Do NOT stand up the Predators all years on their grab bars without first pinching the breather line running from the transmission to the airbox. If this is left open, all the oil will drain into the airbox. The crank nut on the KTM motors can loosen over time and make the engine sound like a rock crusher. Simply remove the entire clutch side case cover and see if the nut is loose. This nut is also LEFT hand threaded! If it is loose, remove it, clean each surface, apply Loc-tite, and tighten nut.
It is also good practice to let the Loc-tite dry before running the engine. Sway bars on all IRS machines can break at the bend or mounting tabs. They typically do this under hard use and can damage the CV boots if not caught right away. Others have replaced the sway bar all together with an adjustable unit from Fuj. Make sure your rear hub nuts are tight and hub bearings are good on IRS machines. If not, you can break the rear hub where it necks down inside the bearing.
The only way to find if it is broken is if you disassemble the hub or if you leave it long enough for the remaining portion of the hub to strip out.

(Collected data)

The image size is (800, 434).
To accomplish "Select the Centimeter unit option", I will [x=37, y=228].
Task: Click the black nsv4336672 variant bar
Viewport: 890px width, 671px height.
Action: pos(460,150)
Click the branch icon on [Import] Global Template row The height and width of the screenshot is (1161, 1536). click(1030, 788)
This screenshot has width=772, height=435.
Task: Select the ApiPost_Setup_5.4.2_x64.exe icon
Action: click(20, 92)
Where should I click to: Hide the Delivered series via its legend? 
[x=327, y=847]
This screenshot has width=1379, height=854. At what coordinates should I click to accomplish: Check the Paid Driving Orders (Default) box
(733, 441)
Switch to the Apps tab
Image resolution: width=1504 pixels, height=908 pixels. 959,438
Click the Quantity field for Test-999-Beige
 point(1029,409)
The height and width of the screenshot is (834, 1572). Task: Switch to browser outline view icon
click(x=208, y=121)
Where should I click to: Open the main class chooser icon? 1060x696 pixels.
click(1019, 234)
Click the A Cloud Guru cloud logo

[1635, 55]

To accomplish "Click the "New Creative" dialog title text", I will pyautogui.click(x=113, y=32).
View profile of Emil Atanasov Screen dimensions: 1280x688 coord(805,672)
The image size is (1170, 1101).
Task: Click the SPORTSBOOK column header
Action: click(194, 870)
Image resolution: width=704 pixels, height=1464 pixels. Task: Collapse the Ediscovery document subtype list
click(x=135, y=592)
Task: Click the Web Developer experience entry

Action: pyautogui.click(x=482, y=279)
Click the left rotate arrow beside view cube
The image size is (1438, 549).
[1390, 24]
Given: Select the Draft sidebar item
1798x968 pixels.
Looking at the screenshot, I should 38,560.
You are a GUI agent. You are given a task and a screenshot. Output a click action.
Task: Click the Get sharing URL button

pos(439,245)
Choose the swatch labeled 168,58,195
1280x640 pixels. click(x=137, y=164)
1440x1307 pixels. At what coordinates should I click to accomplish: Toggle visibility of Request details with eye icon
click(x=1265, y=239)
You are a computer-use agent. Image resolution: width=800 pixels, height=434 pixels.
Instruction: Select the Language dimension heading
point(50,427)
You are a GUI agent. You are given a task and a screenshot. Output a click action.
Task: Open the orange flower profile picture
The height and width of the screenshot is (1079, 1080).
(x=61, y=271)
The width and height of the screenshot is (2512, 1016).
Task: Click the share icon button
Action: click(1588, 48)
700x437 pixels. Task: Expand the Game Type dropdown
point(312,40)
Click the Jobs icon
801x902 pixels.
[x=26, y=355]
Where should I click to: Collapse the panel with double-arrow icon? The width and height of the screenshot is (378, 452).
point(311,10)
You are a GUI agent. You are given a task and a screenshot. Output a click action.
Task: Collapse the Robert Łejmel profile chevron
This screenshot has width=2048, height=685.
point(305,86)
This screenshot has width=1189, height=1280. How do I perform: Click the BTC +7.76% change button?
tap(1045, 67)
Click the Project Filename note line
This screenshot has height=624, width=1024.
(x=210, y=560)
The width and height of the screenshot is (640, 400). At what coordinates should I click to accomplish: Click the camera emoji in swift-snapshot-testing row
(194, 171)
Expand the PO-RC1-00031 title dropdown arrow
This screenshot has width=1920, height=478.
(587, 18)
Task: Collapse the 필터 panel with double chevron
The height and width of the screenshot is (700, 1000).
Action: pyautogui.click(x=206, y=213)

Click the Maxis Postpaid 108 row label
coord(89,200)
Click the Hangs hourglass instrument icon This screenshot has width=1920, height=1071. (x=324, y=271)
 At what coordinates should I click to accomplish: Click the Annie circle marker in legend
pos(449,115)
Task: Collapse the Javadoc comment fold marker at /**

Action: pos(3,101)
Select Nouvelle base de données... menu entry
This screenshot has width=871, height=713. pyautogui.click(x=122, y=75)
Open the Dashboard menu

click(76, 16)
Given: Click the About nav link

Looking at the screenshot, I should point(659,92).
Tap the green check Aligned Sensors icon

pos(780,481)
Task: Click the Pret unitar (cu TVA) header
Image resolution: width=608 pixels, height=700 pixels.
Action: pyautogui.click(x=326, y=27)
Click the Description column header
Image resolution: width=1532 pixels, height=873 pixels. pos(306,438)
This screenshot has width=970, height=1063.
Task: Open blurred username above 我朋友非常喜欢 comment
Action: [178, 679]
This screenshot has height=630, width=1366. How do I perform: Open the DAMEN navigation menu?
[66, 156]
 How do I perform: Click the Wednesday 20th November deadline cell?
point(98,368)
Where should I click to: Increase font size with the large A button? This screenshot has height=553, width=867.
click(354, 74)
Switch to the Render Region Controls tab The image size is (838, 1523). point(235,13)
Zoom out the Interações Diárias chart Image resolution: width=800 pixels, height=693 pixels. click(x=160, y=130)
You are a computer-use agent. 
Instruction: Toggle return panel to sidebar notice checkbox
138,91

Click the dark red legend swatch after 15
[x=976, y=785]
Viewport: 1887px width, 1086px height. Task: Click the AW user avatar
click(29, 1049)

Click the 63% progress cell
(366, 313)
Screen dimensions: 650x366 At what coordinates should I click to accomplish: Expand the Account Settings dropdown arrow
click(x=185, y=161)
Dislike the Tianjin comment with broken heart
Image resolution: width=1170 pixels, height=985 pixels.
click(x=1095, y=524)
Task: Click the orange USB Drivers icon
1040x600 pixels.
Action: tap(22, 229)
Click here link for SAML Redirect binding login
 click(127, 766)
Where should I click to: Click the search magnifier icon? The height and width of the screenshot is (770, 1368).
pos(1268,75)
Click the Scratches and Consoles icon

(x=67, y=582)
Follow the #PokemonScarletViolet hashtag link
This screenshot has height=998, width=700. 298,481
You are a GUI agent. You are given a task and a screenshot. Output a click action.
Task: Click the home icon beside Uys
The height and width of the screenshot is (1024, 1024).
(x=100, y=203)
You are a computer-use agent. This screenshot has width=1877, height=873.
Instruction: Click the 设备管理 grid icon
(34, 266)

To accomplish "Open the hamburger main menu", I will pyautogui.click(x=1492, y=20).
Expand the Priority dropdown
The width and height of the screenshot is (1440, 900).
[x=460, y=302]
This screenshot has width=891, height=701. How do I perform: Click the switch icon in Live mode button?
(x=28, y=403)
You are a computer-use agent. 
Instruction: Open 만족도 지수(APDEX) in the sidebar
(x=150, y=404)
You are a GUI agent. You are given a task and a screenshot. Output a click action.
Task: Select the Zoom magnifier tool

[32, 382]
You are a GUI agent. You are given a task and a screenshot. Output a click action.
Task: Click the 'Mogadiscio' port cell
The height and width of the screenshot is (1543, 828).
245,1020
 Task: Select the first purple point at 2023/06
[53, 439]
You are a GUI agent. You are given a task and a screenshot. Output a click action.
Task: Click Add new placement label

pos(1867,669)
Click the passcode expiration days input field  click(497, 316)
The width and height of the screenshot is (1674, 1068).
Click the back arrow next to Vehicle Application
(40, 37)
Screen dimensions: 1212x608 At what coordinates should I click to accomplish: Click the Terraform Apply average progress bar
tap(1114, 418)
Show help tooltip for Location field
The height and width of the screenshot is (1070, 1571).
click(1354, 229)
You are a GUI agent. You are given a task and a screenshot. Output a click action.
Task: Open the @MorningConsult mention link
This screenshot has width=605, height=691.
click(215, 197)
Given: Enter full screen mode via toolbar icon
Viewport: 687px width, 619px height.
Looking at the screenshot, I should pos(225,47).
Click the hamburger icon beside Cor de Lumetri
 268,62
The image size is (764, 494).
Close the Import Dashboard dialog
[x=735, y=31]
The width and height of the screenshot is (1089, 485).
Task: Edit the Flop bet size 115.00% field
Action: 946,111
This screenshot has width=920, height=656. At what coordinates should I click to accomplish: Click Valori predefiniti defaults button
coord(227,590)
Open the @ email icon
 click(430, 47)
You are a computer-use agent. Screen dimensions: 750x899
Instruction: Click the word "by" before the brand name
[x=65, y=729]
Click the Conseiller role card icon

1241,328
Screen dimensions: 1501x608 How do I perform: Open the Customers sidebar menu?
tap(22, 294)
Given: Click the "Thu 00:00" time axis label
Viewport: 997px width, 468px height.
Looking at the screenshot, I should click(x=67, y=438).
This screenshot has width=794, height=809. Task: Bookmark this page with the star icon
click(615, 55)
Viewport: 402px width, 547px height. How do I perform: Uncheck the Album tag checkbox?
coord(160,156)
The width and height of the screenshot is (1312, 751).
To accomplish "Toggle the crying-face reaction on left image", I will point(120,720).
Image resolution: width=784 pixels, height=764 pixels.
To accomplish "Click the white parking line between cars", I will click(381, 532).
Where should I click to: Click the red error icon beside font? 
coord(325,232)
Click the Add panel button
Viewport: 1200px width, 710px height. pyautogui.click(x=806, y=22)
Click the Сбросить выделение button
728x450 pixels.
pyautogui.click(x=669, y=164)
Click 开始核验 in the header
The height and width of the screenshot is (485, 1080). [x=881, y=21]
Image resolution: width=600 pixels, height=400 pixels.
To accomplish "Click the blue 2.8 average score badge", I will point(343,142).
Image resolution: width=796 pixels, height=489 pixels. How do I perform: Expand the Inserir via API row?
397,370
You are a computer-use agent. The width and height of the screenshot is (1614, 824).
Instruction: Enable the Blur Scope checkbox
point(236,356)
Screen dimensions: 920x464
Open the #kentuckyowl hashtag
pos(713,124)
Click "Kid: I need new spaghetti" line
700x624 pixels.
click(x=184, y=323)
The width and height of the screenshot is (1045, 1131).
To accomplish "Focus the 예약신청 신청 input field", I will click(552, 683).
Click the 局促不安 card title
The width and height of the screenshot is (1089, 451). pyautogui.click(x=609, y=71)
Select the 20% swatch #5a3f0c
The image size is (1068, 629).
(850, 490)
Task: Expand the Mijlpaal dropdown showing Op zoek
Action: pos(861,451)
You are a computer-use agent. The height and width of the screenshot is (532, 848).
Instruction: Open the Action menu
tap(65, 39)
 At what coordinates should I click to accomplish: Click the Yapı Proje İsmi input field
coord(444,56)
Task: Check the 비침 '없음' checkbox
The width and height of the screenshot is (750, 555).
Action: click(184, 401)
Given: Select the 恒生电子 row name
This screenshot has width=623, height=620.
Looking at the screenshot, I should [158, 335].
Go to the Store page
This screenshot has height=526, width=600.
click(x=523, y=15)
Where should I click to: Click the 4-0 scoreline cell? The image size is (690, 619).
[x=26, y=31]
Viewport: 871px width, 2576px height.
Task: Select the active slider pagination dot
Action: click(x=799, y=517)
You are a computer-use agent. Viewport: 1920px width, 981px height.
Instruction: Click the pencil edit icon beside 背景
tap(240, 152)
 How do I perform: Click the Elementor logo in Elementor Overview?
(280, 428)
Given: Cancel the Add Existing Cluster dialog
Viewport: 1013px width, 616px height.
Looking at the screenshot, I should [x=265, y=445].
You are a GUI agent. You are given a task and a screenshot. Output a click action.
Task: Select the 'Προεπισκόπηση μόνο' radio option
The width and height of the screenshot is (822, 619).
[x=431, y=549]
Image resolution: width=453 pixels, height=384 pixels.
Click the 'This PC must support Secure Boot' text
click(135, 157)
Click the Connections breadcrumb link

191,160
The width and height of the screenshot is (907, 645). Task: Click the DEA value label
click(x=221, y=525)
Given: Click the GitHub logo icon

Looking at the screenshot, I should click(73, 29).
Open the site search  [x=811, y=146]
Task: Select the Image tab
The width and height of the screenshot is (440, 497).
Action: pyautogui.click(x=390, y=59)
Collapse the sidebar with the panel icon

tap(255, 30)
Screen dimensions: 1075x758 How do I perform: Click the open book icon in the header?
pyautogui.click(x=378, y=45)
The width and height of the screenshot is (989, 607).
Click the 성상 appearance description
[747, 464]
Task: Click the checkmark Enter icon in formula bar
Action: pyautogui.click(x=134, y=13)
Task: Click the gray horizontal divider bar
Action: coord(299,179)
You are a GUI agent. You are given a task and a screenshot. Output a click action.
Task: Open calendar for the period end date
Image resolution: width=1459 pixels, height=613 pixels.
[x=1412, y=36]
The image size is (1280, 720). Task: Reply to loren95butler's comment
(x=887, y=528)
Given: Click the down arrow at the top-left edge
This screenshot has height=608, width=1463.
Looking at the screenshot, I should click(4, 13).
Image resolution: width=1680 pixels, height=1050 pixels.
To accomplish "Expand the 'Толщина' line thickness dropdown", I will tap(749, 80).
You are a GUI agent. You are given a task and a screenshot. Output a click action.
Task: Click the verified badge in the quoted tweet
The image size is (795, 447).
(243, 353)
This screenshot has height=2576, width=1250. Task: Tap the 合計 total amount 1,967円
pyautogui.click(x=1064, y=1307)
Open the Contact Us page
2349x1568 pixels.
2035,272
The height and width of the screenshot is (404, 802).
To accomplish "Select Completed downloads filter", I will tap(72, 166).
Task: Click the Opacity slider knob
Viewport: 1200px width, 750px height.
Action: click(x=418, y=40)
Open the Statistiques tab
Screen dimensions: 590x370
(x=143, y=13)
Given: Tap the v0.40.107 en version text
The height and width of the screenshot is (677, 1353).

Prompt 1:
Reproduce the part of the ATV maintenance tips that opens with the words containing "Do NOT stand" and closes with "and tighten nut.", keeping every word unchanged.
Prompt 2:
Carry on the ATV maintenance tips from the point where they stop.
The lines stand apart from the ATV maintenance tips and are separate material.

Your response 1:
Do NOT stand up the Predators all years on their grab bars without first pinching the breather line running from the transmission to the airbox. If this is left open, all the oil will drain into the airbox. The crank nut on the KTM motors can loosen over time and make the engine sound like a rock crusher. Simply remove the entire clutch side case cover and see if the nut is loose. This nut is also LEFT hand threaded! If it is loose, remove it, clean each surface, apply Loc-tite, and tighten nut.

Your response 2:
If the rear end of your IRS is clicking CV joint noise usually while turning it is because the center machined hub is shot or has debris in it. You either need to disassemble the entire housing and clean the CV joints or order a complete new assembly which is very reasonably priced for what you get.
If your machine has overheating issues and the rest of the cooling system is working properly, the first thing to do is completely remove the radiator and clean it. You'll be amazed how much crud is still in a "washed" radiator once you remove it to clean it. This applies to any quad. If you know you're going to be riding in mud, cut a same sized furnace filter to place in front of the radiator. Be sure to crack the bleeder screw on the head of KTM motors when refilling them with coolant.
If you don't, this traps an air pocket in the head and causes heating issues. Improper throttle cable adjustment can kill the motor. Symptoms are usually that you have to hold the throttle slightly or it will die at idle. Test this by removing the plug attached to the throttle housing. This is the sensor that monitors if the throttle is stuck open. Keep up on adjusting valves. The tell-tale sign that your intake valves are tight is if your machine will pop start but not start with the start button.
Once warm, the machine will start with the button. If you let this go too long, it will damage your valves and head. KTM's are super easy to adjust valves on while the Fuji is more in depth but equally important. Loaded topic, but here is a summary. Pick an oil that YOU feel comfortable with. There's typically a balance between price and quality for all oils. This choice also goes hand in hand with how often you change the oil.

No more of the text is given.